-- DESCRIPTION OF THE TASK --
Copy the rows below word for word, starting at the line that contains "Where should I click to: Click the back" and stopping after the line that contains "Viewport: 883px width, 703px".

-- INFORMATION SUPPLIED --
— begin —

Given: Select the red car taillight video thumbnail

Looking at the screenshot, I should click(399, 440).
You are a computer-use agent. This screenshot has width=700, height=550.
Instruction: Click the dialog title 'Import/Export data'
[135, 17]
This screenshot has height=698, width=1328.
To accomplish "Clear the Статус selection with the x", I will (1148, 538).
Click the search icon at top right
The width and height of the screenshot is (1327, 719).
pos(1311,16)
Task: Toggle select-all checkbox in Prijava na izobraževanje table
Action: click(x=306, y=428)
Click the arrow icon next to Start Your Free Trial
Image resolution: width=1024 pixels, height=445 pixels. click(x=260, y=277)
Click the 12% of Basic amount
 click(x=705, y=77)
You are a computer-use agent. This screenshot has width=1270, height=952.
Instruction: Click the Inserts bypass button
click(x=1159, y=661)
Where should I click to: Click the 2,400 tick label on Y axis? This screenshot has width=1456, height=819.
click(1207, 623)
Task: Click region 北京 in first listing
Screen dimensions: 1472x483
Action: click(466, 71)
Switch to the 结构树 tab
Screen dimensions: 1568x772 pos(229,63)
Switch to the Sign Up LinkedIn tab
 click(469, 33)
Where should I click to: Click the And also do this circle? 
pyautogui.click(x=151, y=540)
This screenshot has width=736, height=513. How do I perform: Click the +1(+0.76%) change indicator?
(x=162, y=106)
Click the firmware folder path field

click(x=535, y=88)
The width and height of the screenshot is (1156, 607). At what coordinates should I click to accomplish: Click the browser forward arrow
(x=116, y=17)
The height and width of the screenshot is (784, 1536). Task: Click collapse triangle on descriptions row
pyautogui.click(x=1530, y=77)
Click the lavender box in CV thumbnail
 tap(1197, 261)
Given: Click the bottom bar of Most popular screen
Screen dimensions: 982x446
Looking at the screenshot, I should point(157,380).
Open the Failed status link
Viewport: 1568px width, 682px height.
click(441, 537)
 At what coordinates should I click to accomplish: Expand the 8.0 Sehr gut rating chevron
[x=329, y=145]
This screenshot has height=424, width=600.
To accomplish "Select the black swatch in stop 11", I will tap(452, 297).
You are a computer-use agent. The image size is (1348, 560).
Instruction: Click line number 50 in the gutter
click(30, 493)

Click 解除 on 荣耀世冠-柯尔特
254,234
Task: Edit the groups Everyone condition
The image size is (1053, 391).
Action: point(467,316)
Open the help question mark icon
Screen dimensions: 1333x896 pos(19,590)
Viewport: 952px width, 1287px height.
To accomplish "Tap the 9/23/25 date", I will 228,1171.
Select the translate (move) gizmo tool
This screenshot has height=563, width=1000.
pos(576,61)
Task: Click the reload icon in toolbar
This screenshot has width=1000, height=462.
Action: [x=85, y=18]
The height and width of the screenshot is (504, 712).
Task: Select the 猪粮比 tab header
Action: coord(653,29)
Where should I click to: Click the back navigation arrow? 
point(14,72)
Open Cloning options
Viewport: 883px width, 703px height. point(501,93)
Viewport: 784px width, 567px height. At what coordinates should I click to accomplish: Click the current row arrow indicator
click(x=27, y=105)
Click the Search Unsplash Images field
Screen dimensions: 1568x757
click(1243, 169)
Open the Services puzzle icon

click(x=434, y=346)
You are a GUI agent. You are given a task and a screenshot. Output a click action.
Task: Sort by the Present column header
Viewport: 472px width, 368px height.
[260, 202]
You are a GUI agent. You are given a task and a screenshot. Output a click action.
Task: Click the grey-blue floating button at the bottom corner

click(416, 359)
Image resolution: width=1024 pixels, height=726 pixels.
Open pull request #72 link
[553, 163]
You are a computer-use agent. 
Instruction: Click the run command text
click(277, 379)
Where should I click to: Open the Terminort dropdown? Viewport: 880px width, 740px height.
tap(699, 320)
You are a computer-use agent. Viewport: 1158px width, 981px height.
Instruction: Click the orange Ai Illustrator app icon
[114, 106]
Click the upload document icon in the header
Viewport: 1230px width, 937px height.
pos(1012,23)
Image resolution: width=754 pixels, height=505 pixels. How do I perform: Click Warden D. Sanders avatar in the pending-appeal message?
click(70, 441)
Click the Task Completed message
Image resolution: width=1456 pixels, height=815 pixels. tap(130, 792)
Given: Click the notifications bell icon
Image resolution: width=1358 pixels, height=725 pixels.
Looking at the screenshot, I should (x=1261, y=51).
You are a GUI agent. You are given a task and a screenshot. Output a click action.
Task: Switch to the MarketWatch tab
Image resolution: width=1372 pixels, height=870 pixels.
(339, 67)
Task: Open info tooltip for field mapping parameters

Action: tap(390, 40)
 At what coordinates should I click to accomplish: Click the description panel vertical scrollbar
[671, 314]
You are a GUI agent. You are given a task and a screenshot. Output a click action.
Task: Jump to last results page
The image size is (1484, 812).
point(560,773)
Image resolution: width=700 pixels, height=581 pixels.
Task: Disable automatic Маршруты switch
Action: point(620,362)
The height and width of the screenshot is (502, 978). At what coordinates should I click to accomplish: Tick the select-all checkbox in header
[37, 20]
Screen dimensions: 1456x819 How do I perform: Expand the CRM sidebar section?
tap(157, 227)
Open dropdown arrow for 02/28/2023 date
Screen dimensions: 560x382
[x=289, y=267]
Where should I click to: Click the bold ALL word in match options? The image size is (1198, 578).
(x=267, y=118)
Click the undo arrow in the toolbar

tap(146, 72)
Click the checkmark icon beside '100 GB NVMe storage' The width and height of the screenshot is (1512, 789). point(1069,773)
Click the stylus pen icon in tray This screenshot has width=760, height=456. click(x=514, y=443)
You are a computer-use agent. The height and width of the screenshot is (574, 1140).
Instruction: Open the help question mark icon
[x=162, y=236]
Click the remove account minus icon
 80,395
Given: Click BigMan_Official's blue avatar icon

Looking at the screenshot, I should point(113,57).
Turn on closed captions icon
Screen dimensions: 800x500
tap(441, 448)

— end —

-- WRITTEN RESPONSE --
Where should I click to: Click the back navigation arrow? 
point(14,72)
Open Cloning options
Viewport: 883px width, 703px height. point(501,93)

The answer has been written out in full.